As UK economy shows signs of slowing reut.rs/3Dh8I43 Amid rising prices, supply chain disruptions and staff shortages, the upcoming data release will draw attention.

The September unemployment calculation is published Tuesday, along with the August unemployment rate and wage data. August GDP data is released on Wednesday along with industrial and manufacturing numbers.

Markets are betting the Bank of England will join its peers reut.rs/3mDvrRg And raise interest rates in February. But while British gilt yields have risen, expectations have done little to lift sterling.

Graphic: UK economy loses steam as post-lockdown crunch mounts

5/ Dancing on the Roof

Funds rush to meet rebalancing portfolios and U.S. bank cash reserve rules tend to lift the dollar at the end of each year. There are more sources of support this year.

First, the Fed is set to ease stimulus. The “real” US yield – adjusted for inflation – is deeply negative, but at -0.9%, compare favorably to Germany’s -1.9%. No rush to tighten policy with ECB reut.rs/3DnxqzH, the gap can be wide.

Second, as economic growth slows, stocks have declined and demand for safer assets, including the dollar, has increased. The uptrend in commodities, mainly trading in dollars, is another impetus to buy the greenback.

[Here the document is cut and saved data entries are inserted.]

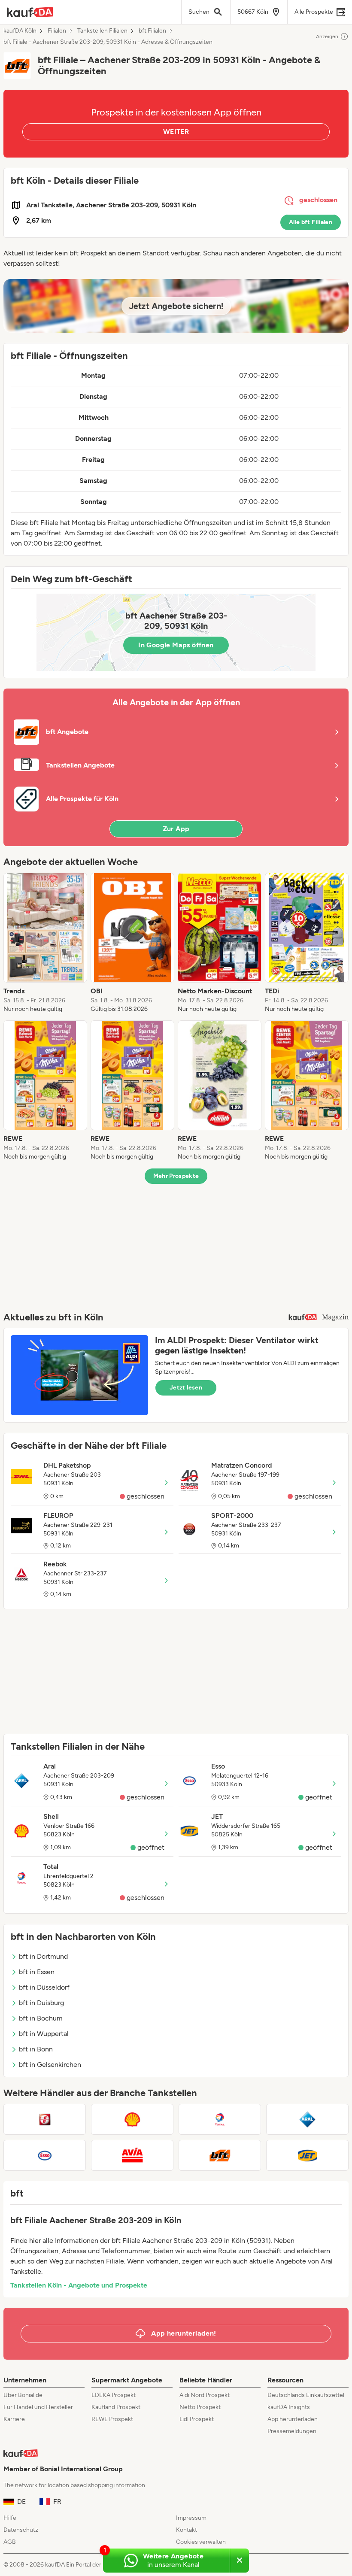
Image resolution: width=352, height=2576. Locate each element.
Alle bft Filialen (310, 222)
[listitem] (45, 943)
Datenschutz (20, 2530)
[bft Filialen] (220, 2155)
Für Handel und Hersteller (38, 2407)
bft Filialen (152, 31)
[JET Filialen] (307, 2155)
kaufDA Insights (288, 2407)
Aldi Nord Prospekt (204, 2395)
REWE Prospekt (112, 2419)
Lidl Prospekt (196, 2419)
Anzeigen (327, 36)
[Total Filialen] (220, 2119)
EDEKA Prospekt (113, 2395)
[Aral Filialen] (307, 2119)
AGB (9, 2542)
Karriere (14, 2419)
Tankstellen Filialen (102, 31)
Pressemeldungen (291, 2431)
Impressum (191, 2517)
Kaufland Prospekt (115, 2407)
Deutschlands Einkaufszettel (305, 2395)
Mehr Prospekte (176, 1176)
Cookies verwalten (201, 2542)
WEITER (176, 131)
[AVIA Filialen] (132, 2155)
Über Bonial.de (22, 2395)
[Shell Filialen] (132, 2119)
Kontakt (186, 2530)
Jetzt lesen (186, 1387)
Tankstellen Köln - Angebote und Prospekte (78, 2285)
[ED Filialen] (44, 2119)
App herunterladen (292, 2419)
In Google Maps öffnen (175, 645)
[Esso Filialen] (44, 2155)
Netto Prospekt (200, 2407)
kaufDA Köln (19, 31)
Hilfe (9, 2517)
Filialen (57, 31)
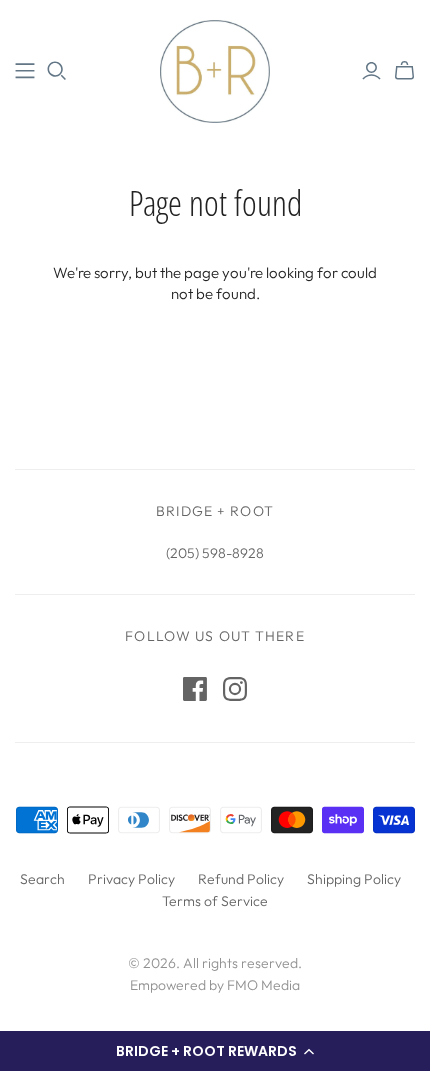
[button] (215, 1051)
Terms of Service (215, 901)
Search (42, 879)
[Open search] (57, 71)
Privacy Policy (131, 879)
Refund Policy (241, 879)
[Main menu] (25, 71)
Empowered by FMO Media (215, 985)
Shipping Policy (354, 879)
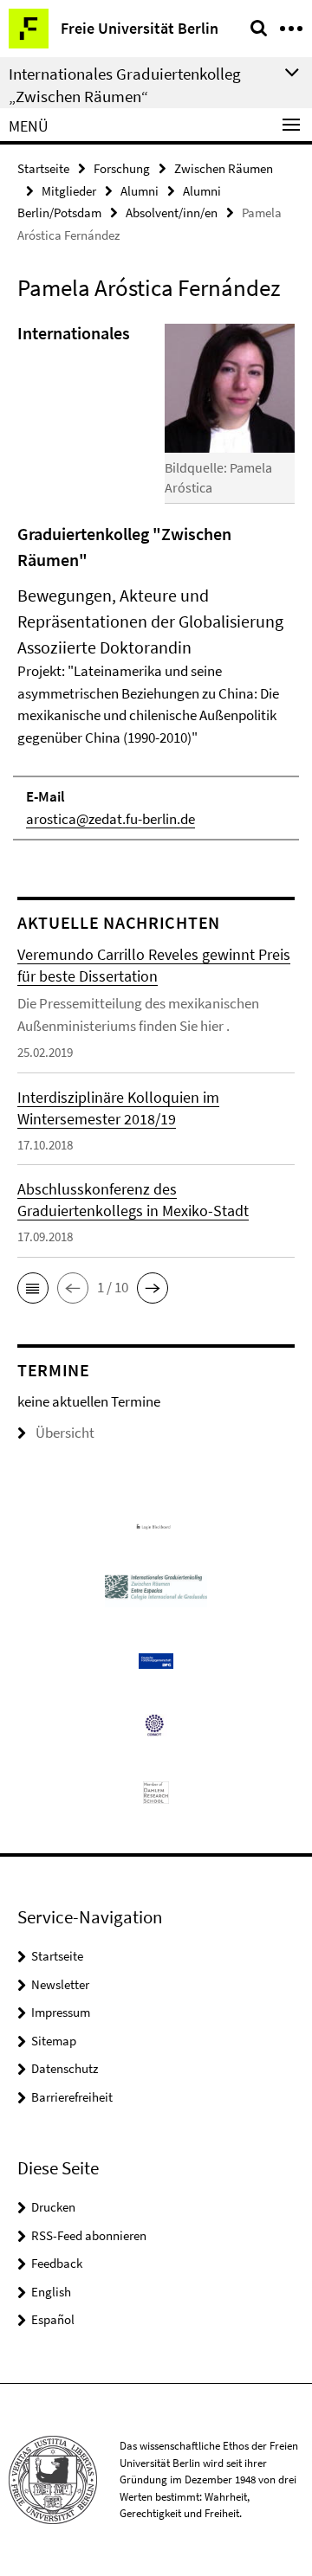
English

Unsurprisingly, the premium for reaching the greenback is rising; The euro-dollar three-month swap spread is around 16 basis points, more than doubling its end-September levels.

Headwinds? The market can “sell the fact” once tapering occurs. Another risk is the loan limit deadline, which has been waived till December 3. reut.rs/2Yzr5lO; A default while unlikely, could prove disastrous. But even so, the dollar can bid, as it did in 2008.